Menurutnya, pembatasan sekolah berdasarkan kelompok berpotensi melanggar asas kesetaraan dan persaingan sehat, dapat disebut intervensi administratif dalam otonomi, menciptakan hambatan bukan berdasarkan kriteria mutu pelatihan melainkan klasifikasi subjektif.
"Mekanisme hukum yang paling tepat adalah manajemen berbasis standar kompetensi dan penilaian independen, yang mempublikasikan data mutu pelatihan agar peserta didik dan masyarakat dapat memantaunya. Pada saat yang sama, meningkatkan otonomi yang terkait dengan akuntabilitas. Mekanisme ini menjamin kualitas sumber daya manusia sekaligus menghormati hak untuk belajar, otonomi, dan persaingan yang sehat antarlembaga pendidikan," tambah Pengacara Quang.
Mengenai pelatihan profesional, Dr. Hoang Ngoc Vinh mengatakan bahwa untuk memperketat substansi, perlu berfokus pada lima kriteria inti: Tim dosen yang berpraktik profesional; jaringan rumah sakit/pusat hukum yang berkelanjutan; fasilitas yang berkualitas; rasio mahasiswa/dosen yang wajar, serta akreditasi program secara mandiri dan berkala. Sekolah yang tidak memenuhi standar harus dihentikan, terlepas dari apakah sekolah tersebut "spesialis" atau "non-spesialis".
“Pada kenyataannya, banyak lulusan sarjana hukum, bahkan lulusan lembaga pendidikan khusus sekalipun, masih bingung dalam mencari dokumen hukum dan menyusun dokumen baku, hal ini menunjukkan belum adanya keseragaman dan keterbatasan dalam penerapannya dalam kurikulum.
Pelatihan masih didominasi teori, minim keterampilan profesional inti, sementara staf pengajar minim pengalaman praktis, dan mekanisme penilaian output belum mencerminkan kapasitas secara akurat.

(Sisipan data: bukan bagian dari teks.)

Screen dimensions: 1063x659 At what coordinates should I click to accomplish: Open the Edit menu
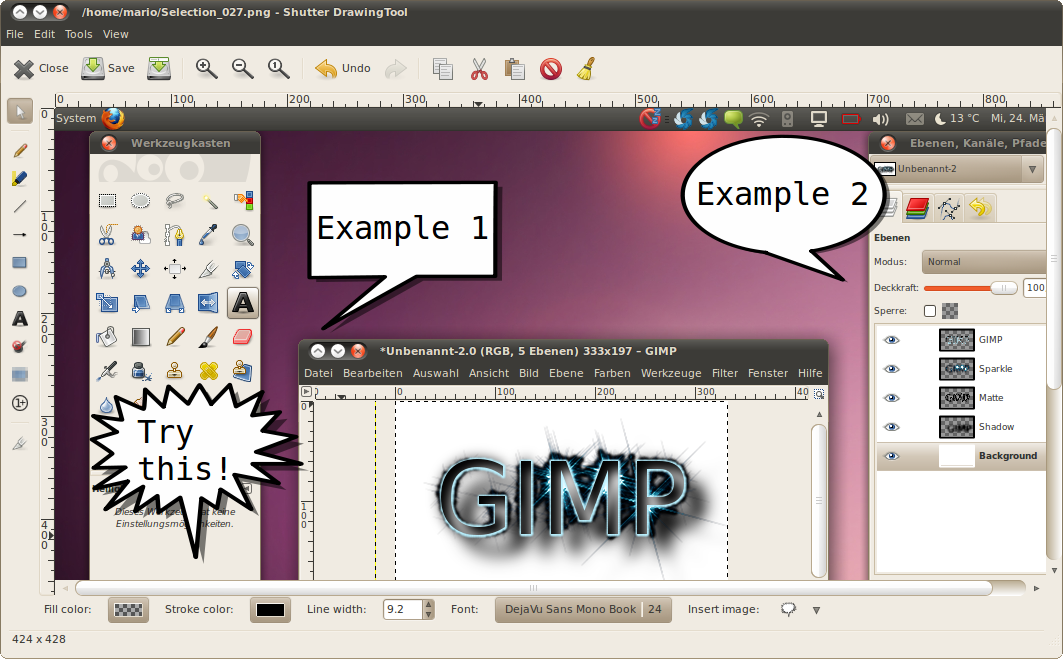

Mengingat situasi ini, perlu segera dikembangkan seperangkat standar kapasitas nasional dan diselenggarakan ujian penilaian independen untuk memastikan output memiliki kapasitas profesional yang memadai," ujar pengacara Le Ba Thuong (Direktur Institut Penelitian Hukum dan Budaya Perusahaan).